1 Recommendation

1.1

Durvalumab can be used, within its marketing authorisation, as an option with gemcitabine and cisplatin for neoadjuvant treatment, and then alone for adjuvant treatment, of muscle-invasive bladder cancer in adults. Durvalumab can only be used if the company provides it according to the commercial arrangement.

What this means in practice

Durvalumab with gemcitabine and cisplatin for neoadjuvant treatment, then alone for adjuvant treatment, must be funded in the NHS in England for the condition and population in the recommendations, if it is considered the most suitable treatment option. It must be funded in England within 90 days of final publication of this guidance.

There is enough evidence to show that it provides benefits and value for money, so it can be used routinely across the NHS in this population.

NICE has produced tools and resources to support the implementation of this guidance.

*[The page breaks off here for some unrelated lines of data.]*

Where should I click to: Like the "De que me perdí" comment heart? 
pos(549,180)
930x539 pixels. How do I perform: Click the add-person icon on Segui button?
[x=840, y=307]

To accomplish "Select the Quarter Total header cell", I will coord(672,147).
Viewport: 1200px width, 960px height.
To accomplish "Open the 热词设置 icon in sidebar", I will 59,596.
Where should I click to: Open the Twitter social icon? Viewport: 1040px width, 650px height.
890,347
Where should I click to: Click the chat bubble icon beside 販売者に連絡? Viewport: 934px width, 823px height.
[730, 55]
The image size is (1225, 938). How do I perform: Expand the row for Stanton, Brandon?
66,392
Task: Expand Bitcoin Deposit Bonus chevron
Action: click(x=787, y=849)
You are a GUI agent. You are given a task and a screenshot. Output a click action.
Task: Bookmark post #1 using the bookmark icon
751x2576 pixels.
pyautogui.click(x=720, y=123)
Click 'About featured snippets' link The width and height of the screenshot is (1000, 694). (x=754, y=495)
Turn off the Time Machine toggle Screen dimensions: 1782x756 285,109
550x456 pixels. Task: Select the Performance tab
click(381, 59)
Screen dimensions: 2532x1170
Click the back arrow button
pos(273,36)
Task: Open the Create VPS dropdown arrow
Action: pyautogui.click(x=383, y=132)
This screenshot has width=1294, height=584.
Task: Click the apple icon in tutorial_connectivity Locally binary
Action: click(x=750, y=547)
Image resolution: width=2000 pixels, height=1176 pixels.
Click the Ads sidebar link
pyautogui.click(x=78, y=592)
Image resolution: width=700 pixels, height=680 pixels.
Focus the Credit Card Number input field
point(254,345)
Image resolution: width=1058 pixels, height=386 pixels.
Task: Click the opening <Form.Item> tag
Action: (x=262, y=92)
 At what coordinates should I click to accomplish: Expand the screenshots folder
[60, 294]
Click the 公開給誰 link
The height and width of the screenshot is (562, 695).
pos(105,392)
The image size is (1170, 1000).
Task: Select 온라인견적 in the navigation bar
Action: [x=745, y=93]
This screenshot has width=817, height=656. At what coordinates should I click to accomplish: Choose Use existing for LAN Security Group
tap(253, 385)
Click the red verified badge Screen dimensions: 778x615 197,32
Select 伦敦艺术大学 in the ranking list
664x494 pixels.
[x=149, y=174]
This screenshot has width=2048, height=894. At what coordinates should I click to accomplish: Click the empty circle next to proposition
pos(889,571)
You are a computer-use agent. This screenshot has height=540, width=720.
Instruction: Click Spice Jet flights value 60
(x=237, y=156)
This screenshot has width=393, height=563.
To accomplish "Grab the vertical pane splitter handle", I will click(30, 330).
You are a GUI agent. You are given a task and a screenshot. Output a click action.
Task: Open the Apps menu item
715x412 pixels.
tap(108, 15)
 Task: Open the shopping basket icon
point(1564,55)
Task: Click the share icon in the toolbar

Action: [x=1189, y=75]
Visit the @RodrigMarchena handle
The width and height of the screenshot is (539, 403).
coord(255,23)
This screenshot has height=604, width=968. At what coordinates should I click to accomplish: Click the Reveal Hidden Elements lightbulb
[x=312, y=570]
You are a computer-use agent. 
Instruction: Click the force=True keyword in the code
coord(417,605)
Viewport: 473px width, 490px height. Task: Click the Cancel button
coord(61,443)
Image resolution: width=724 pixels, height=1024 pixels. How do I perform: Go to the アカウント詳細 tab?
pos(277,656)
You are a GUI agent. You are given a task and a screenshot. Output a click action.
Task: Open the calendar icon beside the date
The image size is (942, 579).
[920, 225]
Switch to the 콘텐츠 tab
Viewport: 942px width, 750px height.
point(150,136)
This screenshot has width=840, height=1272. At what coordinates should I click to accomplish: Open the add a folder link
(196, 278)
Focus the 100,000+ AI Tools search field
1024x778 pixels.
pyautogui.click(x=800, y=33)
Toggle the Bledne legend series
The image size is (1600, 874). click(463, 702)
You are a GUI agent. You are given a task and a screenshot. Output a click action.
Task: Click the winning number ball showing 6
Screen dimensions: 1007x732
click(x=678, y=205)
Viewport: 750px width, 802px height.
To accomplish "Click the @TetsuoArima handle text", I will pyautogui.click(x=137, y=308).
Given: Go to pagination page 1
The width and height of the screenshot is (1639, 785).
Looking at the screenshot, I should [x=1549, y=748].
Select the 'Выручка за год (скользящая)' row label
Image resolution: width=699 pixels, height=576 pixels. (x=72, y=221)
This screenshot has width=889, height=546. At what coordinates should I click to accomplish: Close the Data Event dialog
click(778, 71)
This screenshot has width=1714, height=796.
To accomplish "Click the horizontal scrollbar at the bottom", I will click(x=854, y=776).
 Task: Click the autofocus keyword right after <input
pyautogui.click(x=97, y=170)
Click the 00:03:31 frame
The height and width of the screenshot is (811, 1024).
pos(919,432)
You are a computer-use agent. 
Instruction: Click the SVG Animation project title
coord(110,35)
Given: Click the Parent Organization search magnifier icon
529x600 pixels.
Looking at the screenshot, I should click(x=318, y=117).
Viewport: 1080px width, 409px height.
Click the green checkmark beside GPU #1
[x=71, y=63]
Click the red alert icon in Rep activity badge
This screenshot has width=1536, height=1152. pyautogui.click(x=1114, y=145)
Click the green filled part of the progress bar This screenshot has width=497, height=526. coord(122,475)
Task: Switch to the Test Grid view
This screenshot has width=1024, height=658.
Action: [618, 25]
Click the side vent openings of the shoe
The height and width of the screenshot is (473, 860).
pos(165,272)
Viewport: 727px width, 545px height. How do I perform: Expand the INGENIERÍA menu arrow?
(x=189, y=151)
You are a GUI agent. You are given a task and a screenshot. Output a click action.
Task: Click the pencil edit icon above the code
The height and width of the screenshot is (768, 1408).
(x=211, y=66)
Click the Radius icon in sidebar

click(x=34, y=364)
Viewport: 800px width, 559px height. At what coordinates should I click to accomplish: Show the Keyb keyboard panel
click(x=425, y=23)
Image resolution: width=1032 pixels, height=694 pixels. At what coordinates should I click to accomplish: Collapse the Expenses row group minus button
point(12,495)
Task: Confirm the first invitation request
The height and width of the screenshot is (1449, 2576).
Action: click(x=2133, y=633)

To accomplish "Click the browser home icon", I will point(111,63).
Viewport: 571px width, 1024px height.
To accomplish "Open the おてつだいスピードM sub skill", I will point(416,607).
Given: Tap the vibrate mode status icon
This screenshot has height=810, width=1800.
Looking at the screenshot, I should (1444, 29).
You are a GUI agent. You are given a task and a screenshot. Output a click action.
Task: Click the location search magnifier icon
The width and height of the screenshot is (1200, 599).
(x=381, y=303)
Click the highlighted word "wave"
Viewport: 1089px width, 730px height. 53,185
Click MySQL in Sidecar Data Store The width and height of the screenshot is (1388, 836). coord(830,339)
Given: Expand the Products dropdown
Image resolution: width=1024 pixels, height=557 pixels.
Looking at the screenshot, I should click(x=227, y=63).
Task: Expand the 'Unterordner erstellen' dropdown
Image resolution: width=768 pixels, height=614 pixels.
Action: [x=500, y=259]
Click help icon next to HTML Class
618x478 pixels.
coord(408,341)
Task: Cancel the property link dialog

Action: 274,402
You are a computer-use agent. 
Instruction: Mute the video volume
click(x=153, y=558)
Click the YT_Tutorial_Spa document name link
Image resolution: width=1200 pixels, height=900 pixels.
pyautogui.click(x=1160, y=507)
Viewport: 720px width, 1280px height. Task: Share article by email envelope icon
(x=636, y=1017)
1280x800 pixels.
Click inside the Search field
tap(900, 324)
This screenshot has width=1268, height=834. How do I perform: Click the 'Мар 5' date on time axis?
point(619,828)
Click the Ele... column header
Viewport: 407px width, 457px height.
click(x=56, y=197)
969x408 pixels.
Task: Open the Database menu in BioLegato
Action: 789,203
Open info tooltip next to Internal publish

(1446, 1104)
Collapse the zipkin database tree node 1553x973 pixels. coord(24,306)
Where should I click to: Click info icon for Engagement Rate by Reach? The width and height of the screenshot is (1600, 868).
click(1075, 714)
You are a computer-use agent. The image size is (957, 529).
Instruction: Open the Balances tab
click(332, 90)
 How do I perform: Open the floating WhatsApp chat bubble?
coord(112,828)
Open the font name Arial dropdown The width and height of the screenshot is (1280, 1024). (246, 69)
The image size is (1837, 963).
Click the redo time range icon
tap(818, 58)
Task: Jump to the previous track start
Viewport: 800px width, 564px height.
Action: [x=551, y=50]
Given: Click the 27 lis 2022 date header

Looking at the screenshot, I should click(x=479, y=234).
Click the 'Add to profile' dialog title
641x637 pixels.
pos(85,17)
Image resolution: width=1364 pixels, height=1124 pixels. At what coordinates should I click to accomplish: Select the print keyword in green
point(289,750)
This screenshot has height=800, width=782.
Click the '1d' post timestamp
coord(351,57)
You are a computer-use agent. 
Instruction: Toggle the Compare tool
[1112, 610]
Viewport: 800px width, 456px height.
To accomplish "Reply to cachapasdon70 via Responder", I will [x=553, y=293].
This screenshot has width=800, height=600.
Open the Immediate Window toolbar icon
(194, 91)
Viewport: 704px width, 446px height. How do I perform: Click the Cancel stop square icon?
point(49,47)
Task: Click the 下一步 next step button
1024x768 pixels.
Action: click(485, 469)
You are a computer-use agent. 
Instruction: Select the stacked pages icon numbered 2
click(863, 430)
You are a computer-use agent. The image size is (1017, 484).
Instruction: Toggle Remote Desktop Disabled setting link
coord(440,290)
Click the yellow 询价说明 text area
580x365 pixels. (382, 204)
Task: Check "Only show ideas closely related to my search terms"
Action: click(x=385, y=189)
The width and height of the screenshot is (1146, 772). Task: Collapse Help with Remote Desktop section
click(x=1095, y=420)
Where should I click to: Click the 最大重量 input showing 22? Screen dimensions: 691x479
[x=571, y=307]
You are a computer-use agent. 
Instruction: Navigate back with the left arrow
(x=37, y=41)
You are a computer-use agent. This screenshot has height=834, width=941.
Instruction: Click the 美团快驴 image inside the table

Why this recommendation was made

Usual treatment for muscle-invasive bladder cancer before surgery (neoadjuvant) is gemcitabine plus cisplatin. Usual treatment after surgery (adjuvant) is best supportive care. But if the cancer is at high risk of recurrence and the tumours express PD-L1 at a level of 1% or more, adjuvant nivolumab may be used.

Clinical trial evidence shows that risk of recurrence is lower with neoadjuvant durvalumab with gemcitabine plus cisplatin, then adjuvant durvalumab, than with neoadjuvant gemcitabine plus cisplatin alone. Adjuvant durvalumab has not been directly compared in a clinical trial with adjuvant nivolumab.

There are uncertainties in the economic model. But the most likely cost-effectiveness estimate is within the range that NICE considers an acceptable use of NHS resources. So, durvalumab can be used.